No one would have blamed the 79-year-old for staying home for a week to rest and recover. But when a family member made that suggestion, Angelucci would have none of it. She said she would crawl from her home to the field to see Fairmont State take on West Virginia State if no one would drive her.

"That's my grandson down there,” Angelucci said. “I can't sit it out when he's on the field."

Her desire to come to the game, even though she admitted the arm still hurts, impressed even the Falcons football team.

“That’s dedication,” said running back Dawrence Roberts, who rushed for 175 yards and two touchdowns in Fairmont State’s 56-3 victory over the Yellow Jackets. “That’s dedication and love. That’s all I can say right there.”

Woodman knows better than to be surprised.

"She's just a warrior,” he said. “She's been like that since I was a kid.

“She's the rock of our family. She and my grandfather, they mean the world to me. She and he and my mother are probably the reason I am what I am today. My work ethic all comes back to them.”

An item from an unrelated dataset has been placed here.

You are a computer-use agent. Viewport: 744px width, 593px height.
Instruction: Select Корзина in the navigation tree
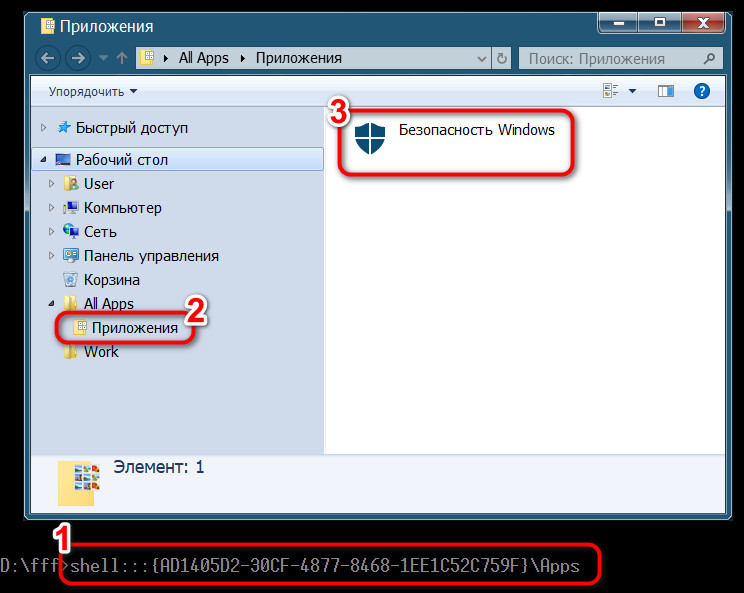(111, 280)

 That work ethic started here, in Marion County, where Woodman was raised and learned the game. But after he decided to pursue coaching, Woodman made the difficult decision to leave the area for several years, spending time at Louisiana State University, Florida State, California University (Pa.), Concord and most recently Bowie State.

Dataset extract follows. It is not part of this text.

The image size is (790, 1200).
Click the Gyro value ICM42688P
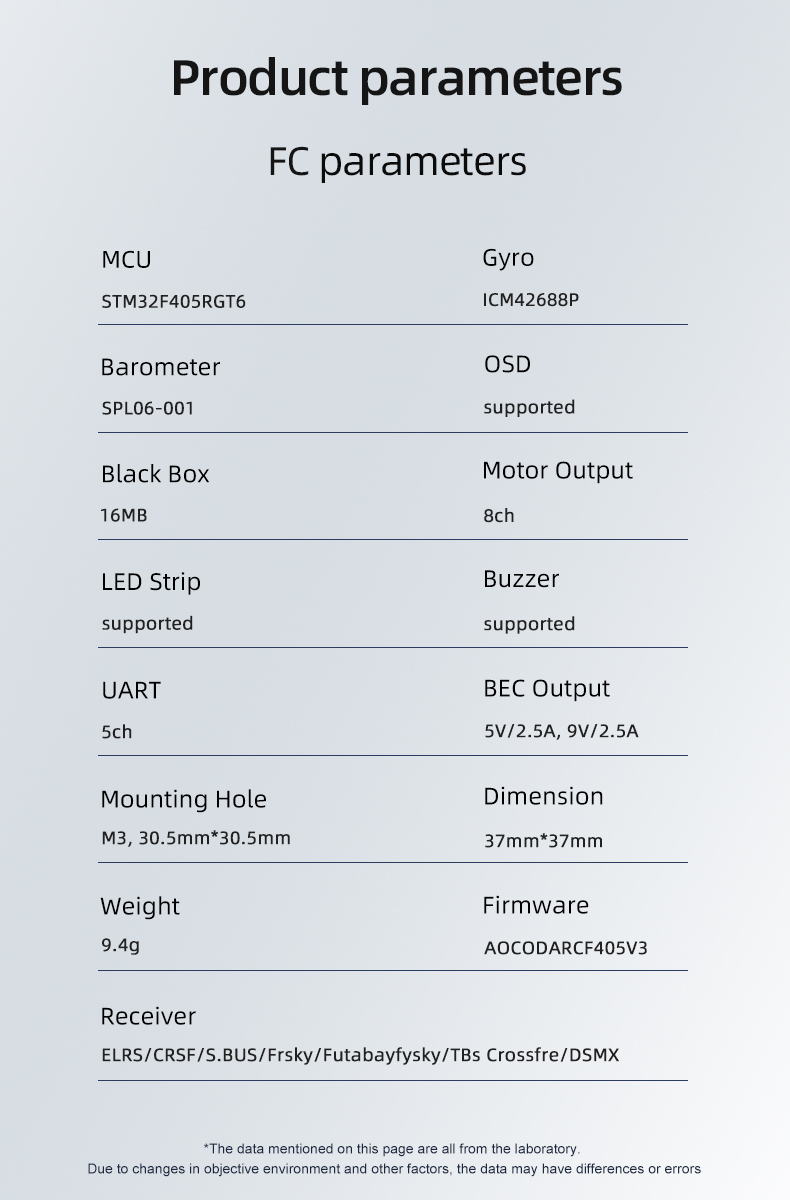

"I never thought, not one time, that he'd coach here,” Angelucci said. “I was hoping and praying it would happen."

Her prayers were answered in December when Woodman was named the Falcons’ head coach.

“My family and I have been gone for so long,” Woodman said. “It's good to finally get back.”

You don’t have to be around the program long to recognize that Woodman is dedicated to his young family the same way his grandmother is to him. His wife, Kari, is always nearby after practice and games with a stroller and the couple’s four kids (Taner, Knox, Brodi and Kinleigh).

“I always said if I was ever a head coach, I would have my kids there and they were going to be involved with me and my job,” Woodman said. “Those are the morals that I stand on as a man and a father and a husband. I finally have a chance to do what I said I was going to do. That's a big deal to me.”

As for “Gigi,” she has another appointment with the doctor later this week. She expects to be in a sling for about eight weeks.

But don’t be surprised if you see her back at Duvall-Rosier Field, under her rainbow umbrella, when the Falcons host West Liberty on Oct. 12. Heck, if needed, Angelucci wouldn’t hesitate to jump in as an emergency quarterback, wounded wing and all.

“She'd put a uniform on right now if I needed her,” Woodman said.